Society’s ability to generate data at scale is well ahead of its ability to interpret it at the same rate, but a new company is changing that by looking at an old tool in a new way.
Launched in early May at the Oscon conference in Austin, Texas, Pilosa is a new generation of technology that decouples the index from data storage and optimizes it for massive scale by deploying a bitmap index on high-cardinality data, CEO Higinio Maycotte said.
Society is generating new data at a rate much faster than Moore’s Law. That volume makes it harder to interpret data at scale, as data retrieval technology has fallen beside that which generates it.
“It’s going to solve a major problem for everyone who works with data sets of one terabyte or more,” Mr. Maycotte said. “Pilosa makes a terabyte of data respond to queries as if it were 10 megabytes.”
Mr. Maycotte explained databases consist of two parts – storage and the index on which queries are run. Instead or residing within data stores, Pilosa sits on top of them. As a bitmap index, it uses less space so it can run in memory and not on disk.
Pilosa plans on using the power of the crowd to quickly offer solutions. It has introduced nine patents into the open source community where the technology develops three to five times as fast as anywhere else, Mr. Maycotte said.
“As open-source software, Pilosa is available today on GitHub. Our first version includes production-tested features, including single and multi-node index support, replication, Algorithm Plugins, Data Importer, and Basic Cluster Management. Customers can collaborate with us or pay a fee to add Pilosa to their stack and to access premium modules that we’ve built to further optimize performance.
“Our focus right now is on building a community around this software. Open-source projects live and die by the people who work on and around them.”
Mr. Maycotte describes himself as a serial entrepreneur. In 2011 he started Umbel, a company using data to enable sports and entertainment organizations to turn fans into revenue generating customers. He learned as companies grow they have to make sense of huge amounts of data. In the United States, 220 million consumers can generate 100 million unique data columns.
He looked for enterprise open source solutions and found nothing suitable. They were either cobbled together, expensive, slow, or fragile.

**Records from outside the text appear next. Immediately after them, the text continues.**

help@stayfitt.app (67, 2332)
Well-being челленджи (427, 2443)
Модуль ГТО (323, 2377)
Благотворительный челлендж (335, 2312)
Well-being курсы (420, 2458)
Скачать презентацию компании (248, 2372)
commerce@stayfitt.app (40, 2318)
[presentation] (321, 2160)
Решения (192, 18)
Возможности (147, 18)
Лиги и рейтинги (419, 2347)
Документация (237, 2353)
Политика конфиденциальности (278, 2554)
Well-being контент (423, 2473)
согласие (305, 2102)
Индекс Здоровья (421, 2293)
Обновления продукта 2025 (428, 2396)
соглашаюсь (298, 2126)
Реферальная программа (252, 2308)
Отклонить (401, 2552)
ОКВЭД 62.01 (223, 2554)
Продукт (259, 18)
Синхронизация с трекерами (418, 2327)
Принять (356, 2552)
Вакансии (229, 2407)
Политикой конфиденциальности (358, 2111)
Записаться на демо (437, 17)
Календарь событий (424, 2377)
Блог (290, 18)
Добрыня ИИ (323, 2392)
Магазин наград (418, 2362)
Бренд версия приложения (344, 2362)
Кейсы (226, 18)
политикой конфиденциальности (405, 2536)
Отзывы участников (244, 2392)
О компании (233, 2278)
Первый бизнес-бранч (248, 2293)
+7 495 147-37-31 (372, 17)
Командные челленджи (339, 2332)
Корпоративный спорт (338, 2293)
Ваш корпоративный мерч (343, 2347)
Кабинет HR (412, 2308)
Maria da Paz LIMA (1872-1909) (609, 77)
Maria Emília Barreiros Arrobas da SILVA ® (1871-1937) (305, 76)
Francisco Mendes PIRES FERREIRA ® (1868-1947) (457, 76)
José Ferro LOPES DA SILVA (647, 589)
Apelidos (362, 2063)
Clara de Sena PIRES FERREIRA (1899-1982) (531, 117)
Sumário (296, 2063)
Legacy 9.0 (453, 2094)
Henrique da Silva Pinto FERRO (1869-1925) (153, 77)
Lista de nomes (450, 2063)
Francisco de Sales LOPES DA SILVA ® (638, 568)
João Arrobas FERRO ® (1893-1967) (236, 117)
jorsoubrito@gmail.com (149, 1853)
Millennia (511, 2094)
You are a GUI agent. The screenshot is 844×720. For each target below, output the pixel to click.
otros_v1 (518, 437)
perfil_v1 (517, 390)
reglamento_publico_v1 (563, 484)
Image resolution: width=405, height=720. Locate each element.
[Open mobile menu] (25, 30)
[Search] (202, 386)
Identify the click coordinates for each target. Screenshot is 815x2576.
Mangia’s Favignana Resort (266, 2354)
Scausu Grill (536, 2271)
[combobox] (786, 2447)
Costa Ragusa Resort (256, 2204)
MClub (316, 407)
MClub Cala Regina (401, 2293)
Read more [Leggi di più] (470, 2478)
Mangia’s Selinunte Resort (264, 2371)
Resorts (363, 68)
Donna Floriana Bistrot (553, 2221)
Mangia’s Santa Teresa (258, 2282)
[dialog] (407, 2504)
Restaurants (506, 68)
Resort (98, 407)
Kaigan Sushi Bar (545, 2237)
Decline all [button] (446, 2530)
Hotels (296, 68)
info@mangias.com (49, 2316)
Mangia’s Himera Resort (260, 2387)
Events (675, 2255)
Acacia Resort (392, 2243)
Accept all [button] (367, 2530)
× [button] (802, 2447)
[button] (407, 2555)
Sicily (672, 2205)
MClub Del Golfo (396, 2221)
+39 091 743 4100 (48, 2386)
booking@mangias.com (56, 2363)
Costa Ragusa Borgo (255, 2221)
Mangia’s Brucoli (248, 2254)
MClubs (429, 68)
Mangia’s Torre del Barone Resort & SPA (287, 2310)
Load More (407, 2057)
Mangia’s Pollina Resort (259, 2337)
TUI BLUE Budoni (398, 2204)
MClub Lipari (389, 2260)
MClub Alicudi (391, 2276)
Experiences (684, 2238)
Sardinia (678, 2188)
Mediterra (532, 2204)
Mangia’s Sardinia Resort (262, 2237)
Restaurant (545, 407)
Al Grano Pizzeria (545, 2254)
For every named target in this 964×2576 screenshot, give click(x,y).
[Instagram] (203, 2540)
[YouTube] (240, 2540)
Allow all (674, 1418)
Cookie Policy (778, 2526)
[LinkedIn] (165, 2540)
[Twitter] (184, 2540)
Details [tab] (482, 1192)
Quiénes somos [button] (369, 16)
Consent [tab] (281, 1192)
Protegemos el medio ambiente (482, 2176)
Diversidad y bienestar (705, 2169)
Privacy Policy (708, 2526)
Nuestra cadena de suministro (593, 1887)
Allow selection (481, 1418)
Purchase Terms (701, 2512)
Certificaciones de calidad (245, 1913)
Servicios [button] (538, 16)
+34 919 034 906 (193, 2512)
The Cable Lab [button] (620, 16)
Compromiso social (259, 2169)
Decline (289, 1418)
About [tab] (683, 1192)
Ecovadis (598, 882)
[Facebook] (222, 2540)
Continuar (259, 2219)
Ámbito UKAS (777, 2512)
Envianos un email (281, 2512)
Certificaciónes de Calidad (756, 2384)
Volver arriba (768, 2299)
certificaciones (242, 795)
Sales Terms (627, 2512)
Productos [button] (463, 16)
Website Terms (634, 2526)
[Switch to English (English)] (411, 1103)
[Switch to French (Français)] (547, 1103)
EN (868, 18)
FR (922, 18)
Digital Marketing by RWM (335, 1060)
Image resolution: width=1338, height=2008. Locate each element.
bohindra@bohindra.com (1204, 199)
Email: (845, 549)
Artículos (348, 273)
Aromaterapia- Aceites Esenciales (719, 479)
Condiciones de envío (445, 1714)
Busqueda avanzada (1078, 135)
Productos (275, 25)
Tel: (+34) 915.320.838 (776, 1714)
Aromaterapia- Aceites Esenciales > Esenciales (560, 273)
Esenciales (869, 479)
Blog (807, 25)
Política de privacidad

So Umbel set about to build their own solution and it worked better than they could imagine.
“We realized we solved the problem for ourselves and the rest of the world,” Mr. Maycotte said.
He convinced Umbel’s board to let him spin off the solution and Pilosa was born.
To illustrate how Pilosa can create value out of incredible sums of data, they set about to find the best places in New York to get a cab. Using records of 1.3 billion records of start and finish times, the team mapped the data into the system, where the bitmap index normalized and converted the data into ones and zeros across 1.3 billion rows and 100,000 columns.
The results were impressive, they came fast, and are highly secure, Mr. Maycotte said.
“Pilosa is behind so the security in place protects that data, which is highly abstract in its nature. It is incredibly secure.”
Pilosa’s applications are limitless, Mr. Maycotte said. While many fraud models are based on small samples, Pilosa can analyze complete data sets to get clearer trends much faster than before through better interpretation and the use of historical data, which other methods struggle to make use of.
Scientific research involving proteins is a data intensive area, Mr. Maycotte said. Most existing models can only accommodate a small fraction of the actual proteins in the human body but scientists can employ Pilosa’s models and capture the entire data set.
“Genomic analyses can be completed in orders of magnitude faster,” Mr. Maycotte said.
Mr. Maycotte used the simple example of determining my favorite shirt colors. Pilosa turns that into a question by assigning a 1 or 0 to my like or dislike of every color. The binary system is highly compressible. Should someone want to know the favorite shirt colors of thousands or millions of people, this can easily be determined, along with a host of related factors.
“We want to sit on top of some of the largest data sets in the world,” Mr. Maycotte said. “Our pilot projects include moonshot initiatives like cancer research. Joining and asking questions of multiple whole genomes simultaneously is exactly the kind of work Pilosa was built to help accomplish.”